Outre le sentiment que les hommes ont d’abord, ils parviennent encore à avoir des connoissances ; ainsi ils ont un second lien que les autres animaux n’ont pas. Ils ont donc un nouveau motif de s’unir ; & le desir de vivre en société est une quatrieme loi naturelle.


CHAPITRE III.

Des loix positives.


sI-TÔT que les hommes sont en société, ils perdent le sentiment de leur foiblesse ; l’égalité qui étoit entr’eux cesse, & l’état de guerre commence.

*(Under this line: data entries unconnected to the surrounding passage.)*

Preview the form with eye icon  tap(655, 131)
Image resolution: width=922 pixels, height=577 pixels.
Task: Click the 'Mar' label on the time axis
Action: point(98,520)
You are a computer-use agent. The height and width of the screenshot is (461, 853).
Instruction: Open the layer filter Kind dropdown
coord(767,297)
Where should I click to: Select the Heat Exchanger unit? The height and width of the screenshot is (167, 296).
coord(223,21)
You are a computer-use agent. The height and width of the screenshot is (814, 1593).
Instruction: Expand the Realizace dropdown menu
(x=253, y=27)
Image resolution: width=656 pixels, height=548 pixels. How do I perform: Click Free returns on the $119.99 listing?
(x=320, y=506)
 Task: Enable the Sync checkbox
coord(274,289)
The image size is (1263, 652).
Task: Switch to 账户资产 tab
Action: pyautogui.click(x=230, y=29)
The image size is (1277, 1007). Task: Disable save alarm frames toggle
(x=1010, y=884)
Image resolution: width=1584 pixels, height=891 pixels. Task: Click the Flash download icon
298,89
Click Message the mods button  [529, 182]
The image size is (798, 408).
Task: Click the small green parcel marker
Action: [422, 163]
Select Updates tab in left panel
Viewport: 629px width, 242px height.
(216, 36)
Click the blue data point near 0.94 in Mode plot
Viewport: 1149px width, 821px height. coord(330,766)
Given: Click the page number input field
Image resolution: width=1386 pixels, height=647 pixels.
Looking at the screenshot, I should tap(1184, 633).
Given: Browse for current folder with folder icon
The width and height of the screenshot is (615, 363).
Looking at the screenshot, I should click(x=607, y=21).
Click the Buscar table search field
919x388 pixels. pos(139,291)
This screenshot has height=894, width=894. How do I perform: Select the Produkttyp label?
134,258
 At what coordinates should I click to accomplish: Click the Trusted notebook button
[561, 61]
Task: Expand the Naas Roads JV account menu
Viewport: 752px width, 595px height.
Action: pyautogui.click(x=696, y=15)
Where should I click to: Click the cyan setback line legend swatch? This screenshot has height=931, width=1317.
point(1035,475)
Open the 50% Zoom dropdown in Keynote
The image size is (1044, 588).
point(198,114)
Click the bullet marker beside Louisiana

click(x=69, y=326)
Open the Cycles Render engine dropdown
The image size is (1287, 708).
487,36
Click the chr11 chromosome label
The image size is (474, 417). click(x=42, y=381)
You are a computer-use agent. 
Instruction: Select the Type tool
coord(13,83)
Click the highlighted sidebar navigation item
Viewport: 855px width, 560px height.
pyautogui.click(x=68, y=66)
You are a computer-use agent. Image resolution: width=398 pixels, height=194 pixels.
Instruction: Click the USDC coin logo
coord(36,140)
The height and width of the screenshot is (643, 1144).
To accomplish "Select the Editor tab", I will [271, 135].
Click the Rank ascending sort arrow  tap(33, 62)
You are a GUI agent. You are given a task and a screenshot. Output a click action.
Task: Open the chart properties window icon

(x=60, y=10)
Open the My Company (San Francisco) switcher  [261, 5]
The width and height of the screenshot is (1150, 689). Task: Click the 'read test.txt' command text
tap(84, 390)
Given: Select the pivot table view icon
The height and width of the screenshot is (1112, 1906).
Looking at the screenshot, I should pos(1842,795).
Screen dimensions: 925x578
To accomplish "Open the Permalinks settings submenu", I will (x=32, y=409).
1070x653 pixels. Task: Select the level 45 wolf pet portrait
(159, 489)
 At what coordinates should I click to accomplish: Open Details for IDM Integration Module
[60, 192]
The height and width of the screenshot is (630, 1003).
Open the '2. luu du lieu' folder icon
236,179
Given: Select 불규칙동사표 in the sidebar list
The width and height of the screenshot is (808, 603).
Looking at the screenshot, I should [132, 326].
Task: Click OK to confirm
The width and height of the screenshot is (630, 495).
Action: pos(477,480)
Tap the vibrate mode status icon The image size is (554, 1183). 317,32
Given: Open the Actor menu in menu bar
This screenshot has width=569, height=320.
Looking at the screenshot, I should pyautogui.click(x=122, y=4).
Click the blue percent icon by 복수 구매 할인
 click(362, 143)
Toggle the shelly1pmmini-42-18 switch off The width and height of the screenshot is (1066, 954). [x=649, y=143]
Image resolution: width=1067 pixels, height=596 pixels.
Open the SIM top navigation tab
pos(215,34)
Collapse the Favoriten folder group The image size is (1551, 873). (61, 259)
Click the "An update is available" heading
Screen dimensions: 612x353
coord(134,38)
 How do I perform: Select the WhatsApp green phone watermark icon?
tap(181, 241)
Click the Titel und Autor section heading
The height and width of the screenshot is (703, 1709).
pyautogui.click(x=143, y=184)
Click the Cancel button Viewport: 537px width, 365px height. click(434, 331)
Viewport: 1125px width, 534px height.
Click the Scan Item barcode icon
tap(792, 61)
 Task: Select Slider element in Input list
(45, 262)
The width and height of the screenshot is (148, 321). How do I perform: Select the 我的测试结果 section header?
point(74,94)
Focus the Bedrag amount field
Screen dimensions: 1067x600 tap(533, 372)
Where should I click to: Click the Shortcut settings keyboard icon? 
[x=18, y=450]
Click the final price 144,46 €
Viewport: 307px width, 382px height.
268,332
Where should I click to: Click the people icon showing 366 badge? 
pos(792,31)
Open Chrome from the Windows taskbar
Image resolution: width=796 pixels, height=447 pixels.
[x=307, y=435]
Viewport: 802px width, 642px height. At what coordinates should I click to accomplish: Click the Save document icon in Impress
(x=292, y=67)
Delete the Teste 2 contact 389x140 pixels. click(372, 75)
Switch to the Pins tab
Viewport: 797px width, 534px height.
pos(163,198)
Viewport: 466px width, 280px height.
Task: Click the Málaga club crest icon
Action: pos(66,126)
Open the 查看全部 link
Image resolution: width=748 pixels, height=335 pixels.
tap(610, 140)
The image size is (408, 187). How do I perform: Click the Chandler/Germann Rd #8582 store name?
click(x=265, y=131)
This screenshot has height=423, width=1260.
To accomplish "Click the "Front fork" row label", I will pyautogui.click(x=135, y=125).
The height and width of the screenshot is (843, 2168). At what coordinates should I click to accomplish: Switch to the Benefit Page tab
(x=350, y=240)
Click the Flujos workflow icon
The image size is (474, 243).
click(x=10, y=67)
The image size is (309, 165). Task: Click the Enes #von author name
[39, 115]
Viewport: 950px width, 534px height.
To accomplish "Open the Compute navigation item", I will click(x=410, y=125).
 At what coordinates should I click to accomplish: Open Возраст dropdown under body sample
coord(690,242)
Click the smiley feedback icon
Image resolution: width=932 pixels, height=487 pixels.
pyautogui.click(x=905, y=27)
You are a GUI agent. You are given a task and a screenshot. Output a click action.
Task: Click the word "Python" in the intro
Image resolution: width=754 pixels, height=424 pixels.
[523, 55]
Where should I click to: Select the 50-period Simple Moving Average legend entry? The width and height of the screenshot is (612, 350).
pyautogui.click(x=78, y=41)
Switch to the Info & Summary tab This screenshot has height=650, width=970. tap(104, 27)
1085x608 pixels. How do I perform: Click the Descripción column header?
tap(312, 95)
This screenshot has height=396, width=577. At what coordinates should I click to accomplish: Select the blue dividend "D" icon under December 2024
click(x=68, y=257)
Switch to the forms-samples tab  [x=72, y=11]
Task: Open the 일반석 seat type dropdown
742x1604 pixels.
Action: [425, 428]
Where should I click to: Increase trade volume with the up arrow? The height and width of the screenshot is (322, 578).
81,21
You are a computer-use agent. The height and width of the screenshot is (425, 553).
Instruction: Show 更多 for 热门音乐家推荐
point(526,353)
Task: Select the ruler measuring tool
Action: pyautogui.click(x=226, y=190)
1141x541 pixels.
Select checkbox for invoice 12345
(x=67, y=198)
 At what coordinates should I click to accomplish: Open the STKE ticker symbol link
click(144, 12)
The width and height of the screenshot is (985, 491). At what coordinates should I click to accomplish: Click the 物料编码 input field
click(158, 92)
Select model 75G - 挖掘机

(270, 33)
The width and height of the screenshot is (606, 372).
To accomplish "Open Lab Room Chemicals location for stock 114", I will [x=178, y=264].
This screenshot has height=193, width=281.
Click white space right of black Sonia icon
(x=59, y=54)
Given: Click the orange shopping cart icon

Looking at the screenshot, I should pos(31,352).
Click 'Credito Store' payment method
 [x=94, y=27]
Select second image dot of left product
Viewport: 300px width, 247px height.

Chaque société particuliere vient à sentir sa force ; ce qui produit un état de guerre de nation à nation. Les particuliers dans chaque société commencent à sentir leur force, ils cherchent à tourner en leur faveur les principaux avantages de cette société, ce qui fait entr’eux un état de guerre.

Ces deux sortes d’état de guerre font établir les loix parmi les hommes. Considérés comme habitans d’une si grande planette, qu’il est nécessaire qu’il y ait différens peuples, ils ont des loix dans le rapport que ces peuples ont entr’eux ; & c’est le DROIT DES GENS. Considérés comme vivant dans une société qui doit être maintenue, ils ont des loix dans le rapport qu’ont ceux qui gouvernent avec ceux qui sont gouvernés ; & c’est le DROIT POLITIQUE. Ils en ont encore dans le rapport que tous les citoyens ont entr’eux ; & c’est le DROIT CIVIL.